Но хотя американцы остаются, как и всегда, преданными идее помощи своим менее удачливым соседям в деле преуспевания, за последние несколько десятилетий нечто важное все же изменилось: то, что было некогда шумной и страстной национальной дискуссией на тему «как лучше всего победить бедность», утихло почти до полного молчания.
В 1960-х годах бедность была главным стержнем публичных дебатов. Невозможно было быть серьезным политическим интеллектуалом, не внеся свой вклад в этот вопрос. В период правления администрации Джонсона местом, куда стремились умные, амбициозные молодые люди в Вашингтоне, был Департамент экономических возможностей – командный центр «войны с бедностью».
В 1990-е годы снова разгорелась мощная публичная дискуссия о бедности, и бóльшая часть ее сосредоточилась вокруг вопроса реформы пособия по безработице. Но теперь эти дебаты практически исчезли. У нас есть демократический президент, который провел начальные годы своей карьеры, лично сражаясь с бедностью, работая в тех же бедных районах, в которых сегодня работают адвокаты KIPP, – и, в сущности, занимаясь очень похожей работой. Но, став президентом, он потратил меньше времени на обсуждение вопроса о бедности на публике, чем любой из его недавних демократических предшественников.
И ведь дело не в том, что сама бедность исчезла. Это далеко не так. В 1966 году, на пике войны с бедностью, уровень бедности был чуть ниже 15 процентов; в 2010 году он составлял 15,1 процента. А сейчас уровень бедности среди детей существенно выше. В 1966 году он составлял чуть более 17 процентов. Теперь эта цифра равна 22 процентам, что означает, что от одной пятой до одной четверти американских детей растут в нищете.
Так если бедность сегодня является, по крайней мере, столь же большой проблемой, как и в 1960-х годах, почему мы практически перестали говорить о ней – по крайней мере, публично?
Думаю, ответ на этот вопрос отчасти связан с психологией интеллектуалов, занимающихся общественной деятельностью.
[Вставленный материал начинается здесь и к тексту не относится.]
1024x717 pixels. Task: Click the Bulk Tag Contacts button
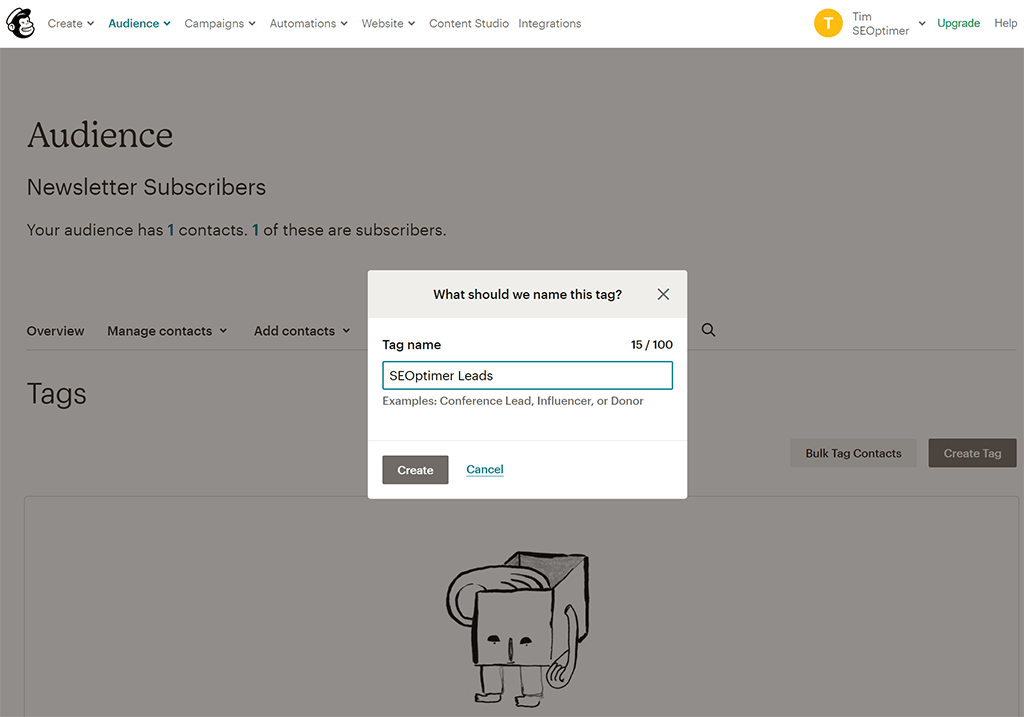853,453
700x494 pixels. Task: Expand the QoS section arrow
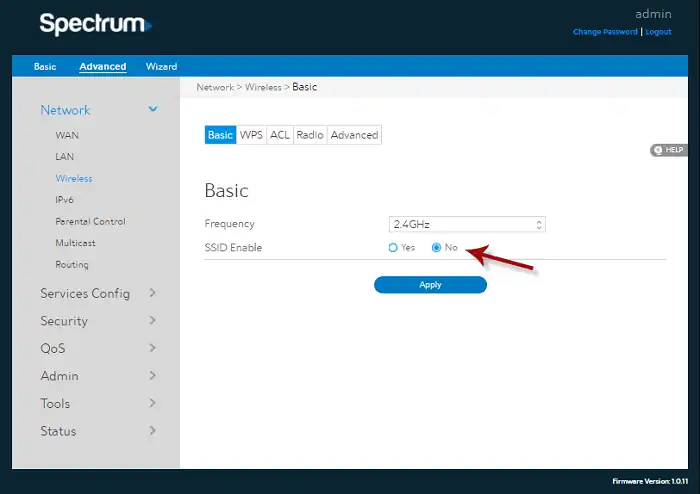pos(152,348)
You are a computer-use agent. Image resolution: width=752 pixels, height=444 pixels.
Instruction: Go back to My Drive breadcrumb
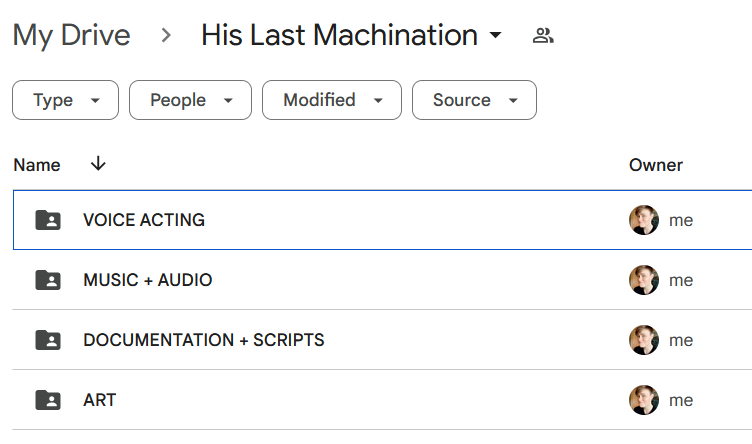(71, 35)
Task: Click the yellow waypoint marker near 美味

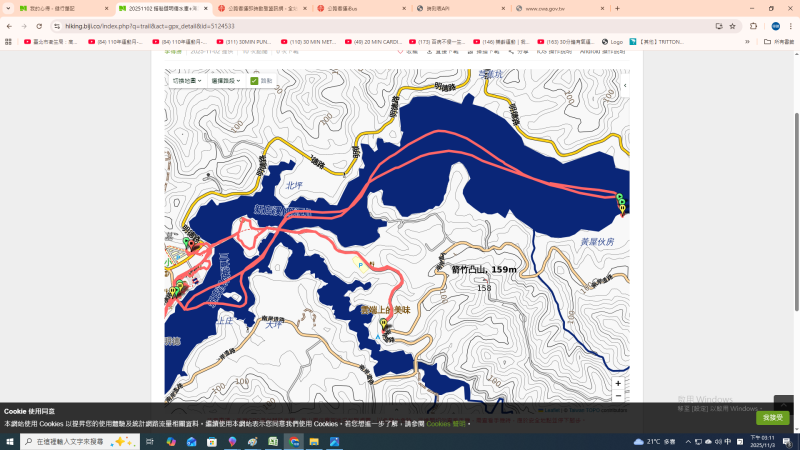Action: pos(382,323)
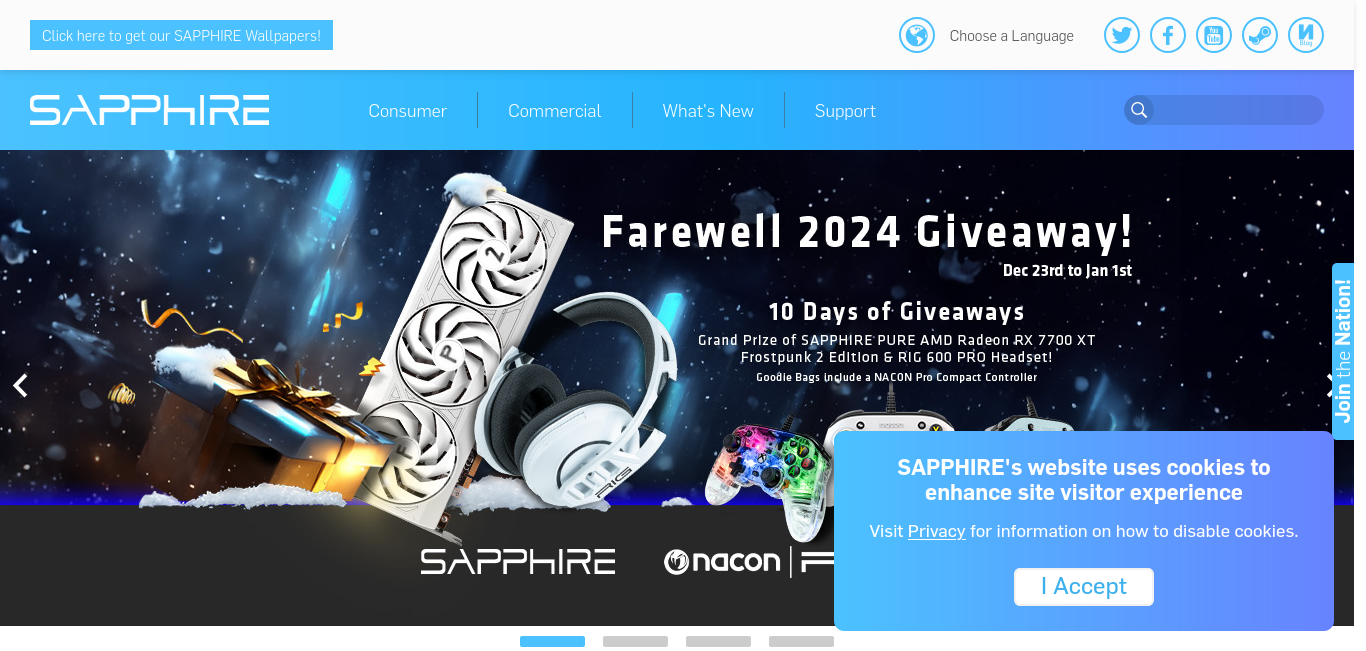Image resolution: width=1366 pixels, height=651 pixels.
Task: Open Choose a Language selector
Action: click(1012, 36)
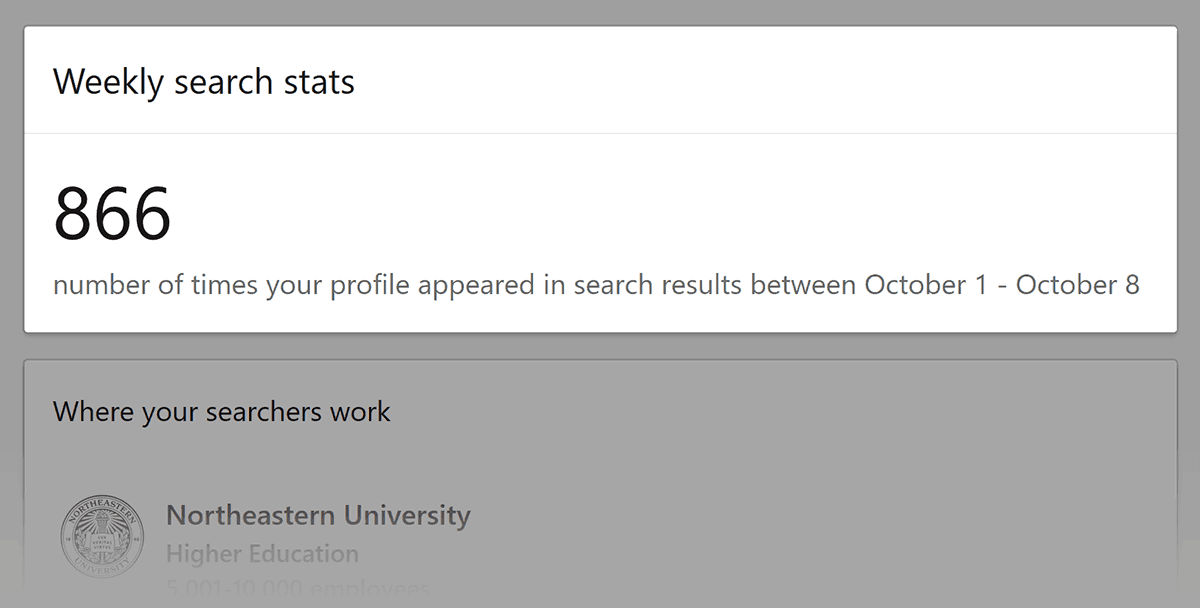
Task: Select the 866 search appearances number
Action: pos(112,213)
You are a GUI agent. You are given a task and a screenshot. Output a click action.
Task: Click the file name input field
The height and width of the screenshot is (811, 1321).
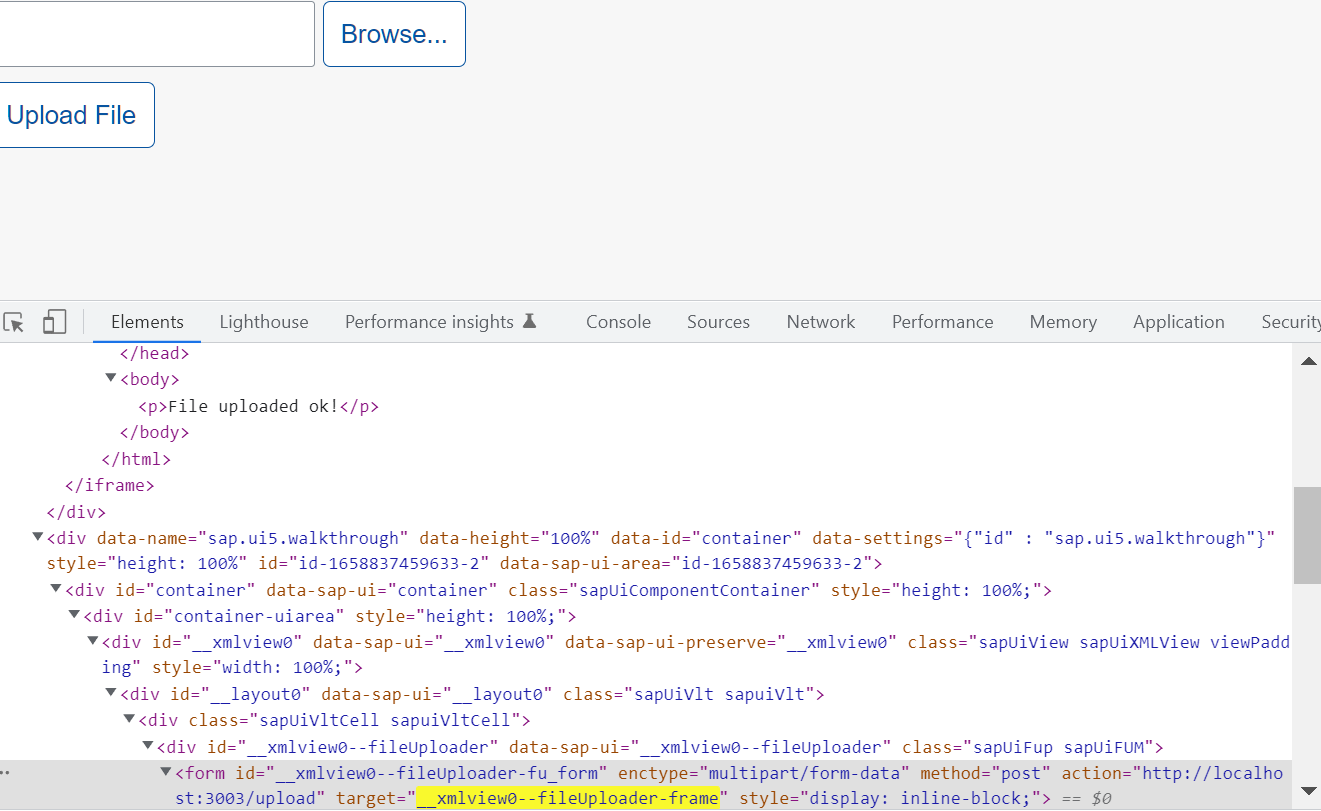point(155,33)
Война с бедностью оставила весьма глубокие шрамы на душах хорошо образованных идеалистов, которые ее развязали, создав своего рода посттравматическое стрессовое расстройство у политических аналитиков-зануд.
Вспомните, президент Кеннеди впервые заговорил о том, чтобы положить конец бедности, примерно в то же время, когда пообещал отправить человека на Луну. Начало 1960-х годов было началом эры оптимизма и великих надежд в Вашингтоне, и полеты космических кораблей «Аполлон» оправдывали эти надежды. Они стали величайшим национальным триумфом, воплощая благую весть: если мы как нация целиком сосредоточимся на какой-нибудь проблеме, то сможем разрешить ее.
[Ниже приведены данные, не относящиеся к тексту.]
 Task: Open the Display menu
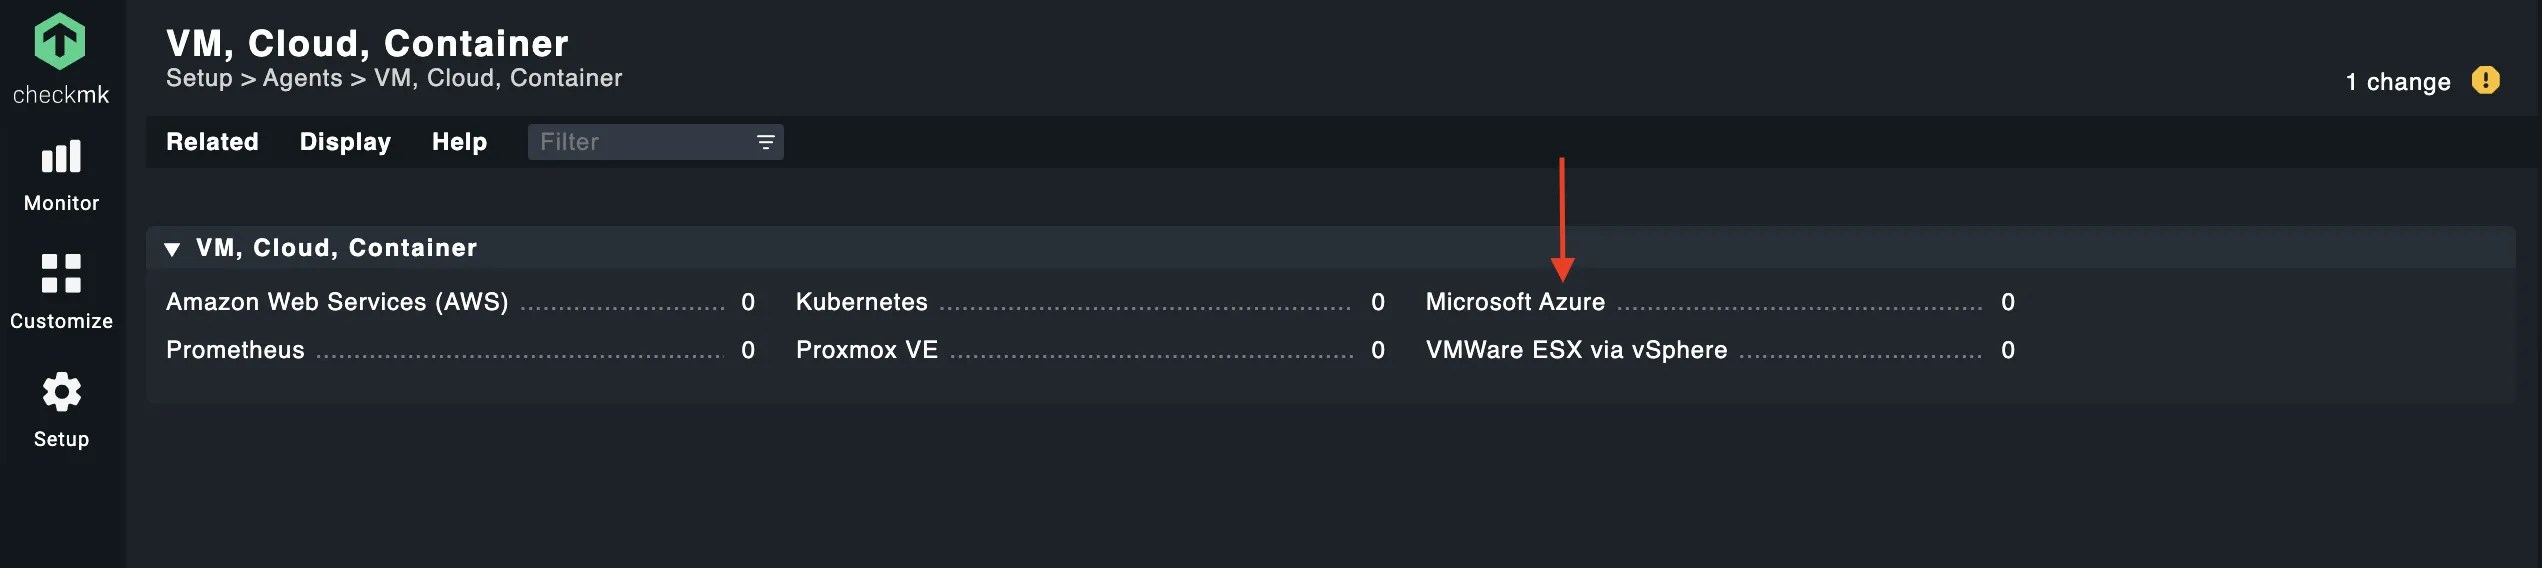click(345, 142)
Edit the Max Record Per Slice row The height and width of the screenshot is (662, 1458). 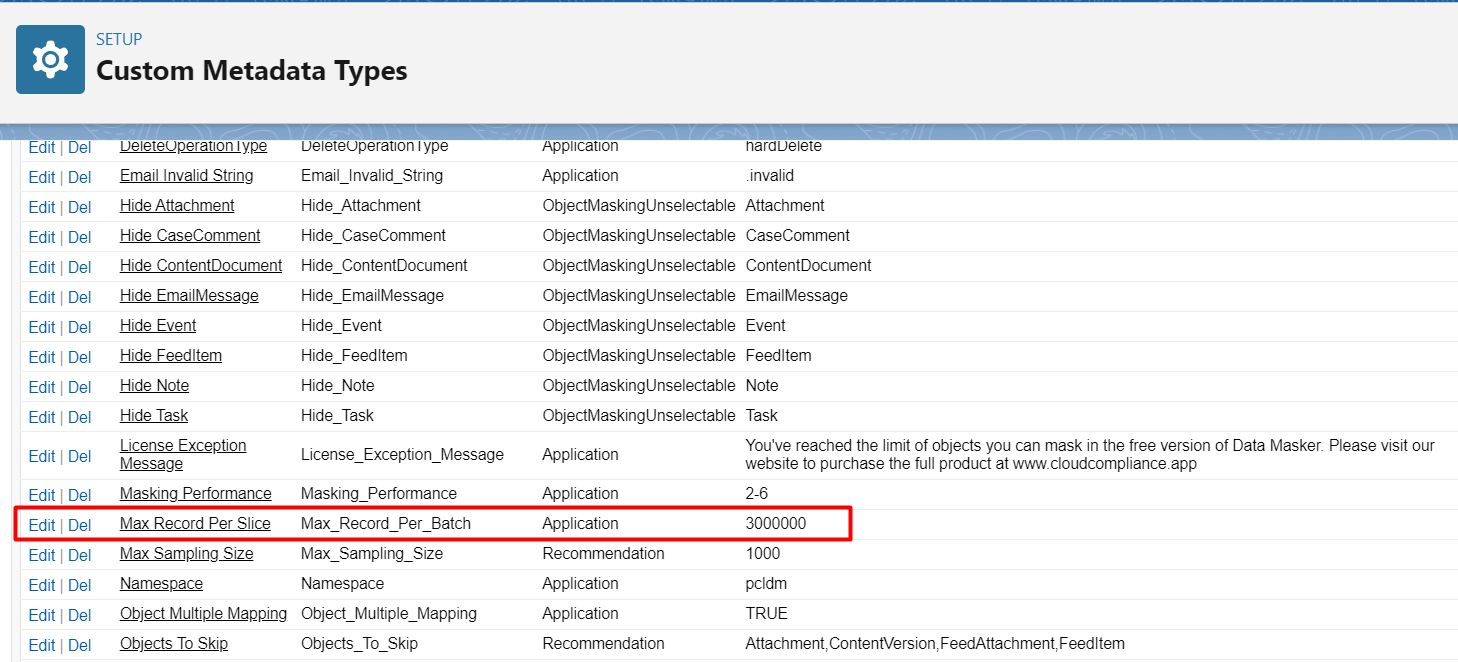click(x=42, y=525)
Вот только проблему бедности мы не разрешили. Некоторые из вмешательств, составлявших войну с бедностью, были эффективными – но огромное их число не давало эффекта. Еще большее количество мер, казалось, причиняет больше вреда, чем блага. А если вы – человек, который верит, что умные люди, работающие при поддержке правительства, в состоянии разрешать большие задачи, то это слишком горькая истина, чтобы ее признать. Слишком больно признавать, что нанести решающий удар по бедности оказалось намного труднее, чем мы предполагали, – и еще больнее признавать, что сорок пять лет спустя мы по-прежнему не очень хорошо понимаем, что же делать.
Примерно в последнее десятилетие случилось еще кое-что, что помогает объяснить, почему исчезли дебаты о бедности: они слились с дебатами об образовании.
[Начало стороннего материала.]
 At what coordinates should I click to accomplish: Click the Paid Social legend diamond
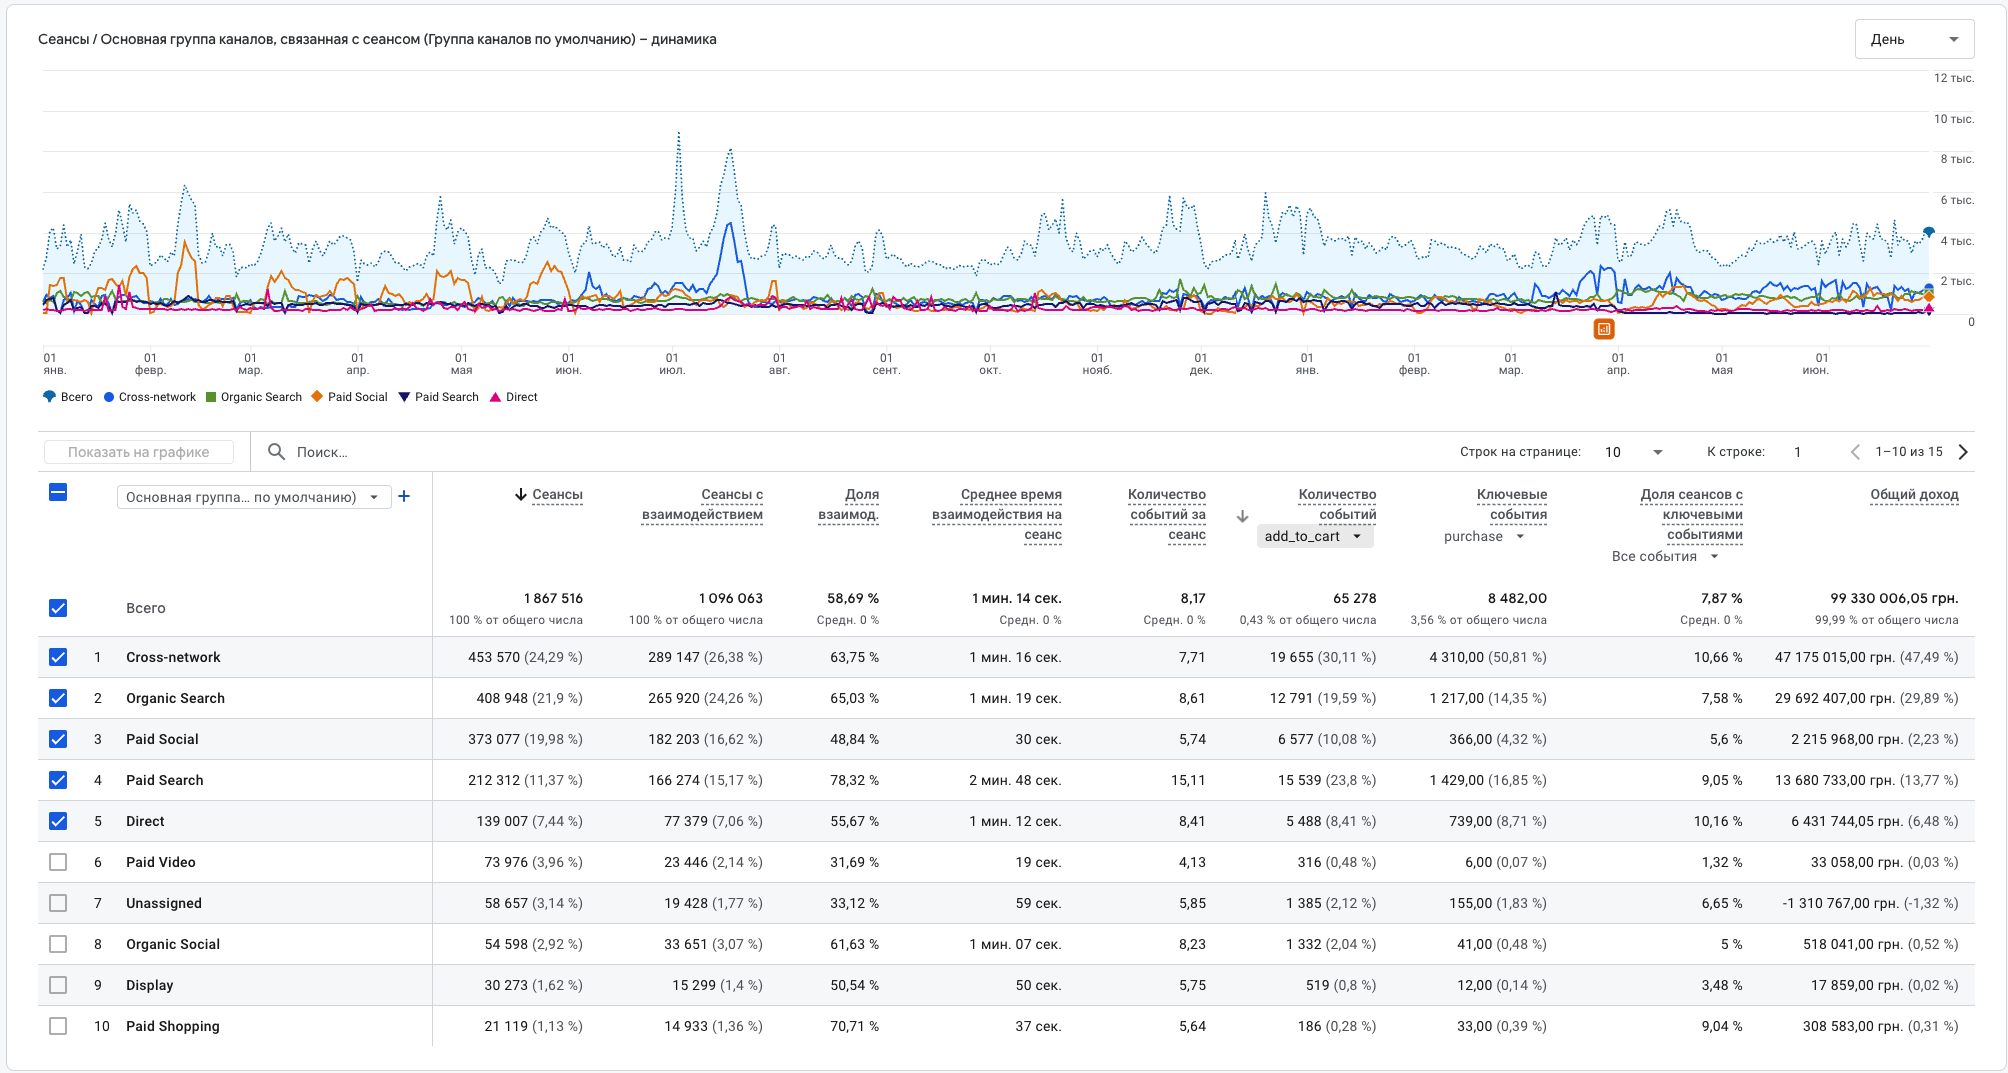coord(317,397)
Некогда образование и бедность были двумя совершенно раздельными темами в публичной политике. Один разговор вращался вокруг тем «новой математики» и «почему Джонни не умеет читать». И был совершенно другой разговор, о трущобах и голоде, о пособии по безработице и обновлении городов. Но чем дальше, тем больше они становились одним и тем же разговором, и он шел вокруг пропасти в области достижений между богатыми и бедными – вокруг того очень реального факта, что в целом дети, которые растут в неимущих семьях Соединенных Штатов, очень плохо учатся в школе.
У этого слияния несколько причин. Первая из них восходит к «Кривой нормального распределения» – противоречивой книге 1994 года, посвященной IQ и написанной Чарлзом Мюрреем и Ричардом Геррнштейном. Несмотря на то что я и многие другие считаем ошибочным выводом, что расовые различия в тестах достижений с наибольшей вероятностью являются результатом генетических различий между расами, эта книга содержала очень важное новое наблюдение: оценки в школе и результаты тестов достижений являются очень хорошими предсказателями всякого рода результатов в дальнейшей жизни – не только того, насколько далеко вы продвинетесь в учебе и сколько будете зарабатывать, когда ее закончите, но и станете ли вы совершать преступления, будете ли принимать наркотики, женитесь ли вы и разведетесь ли.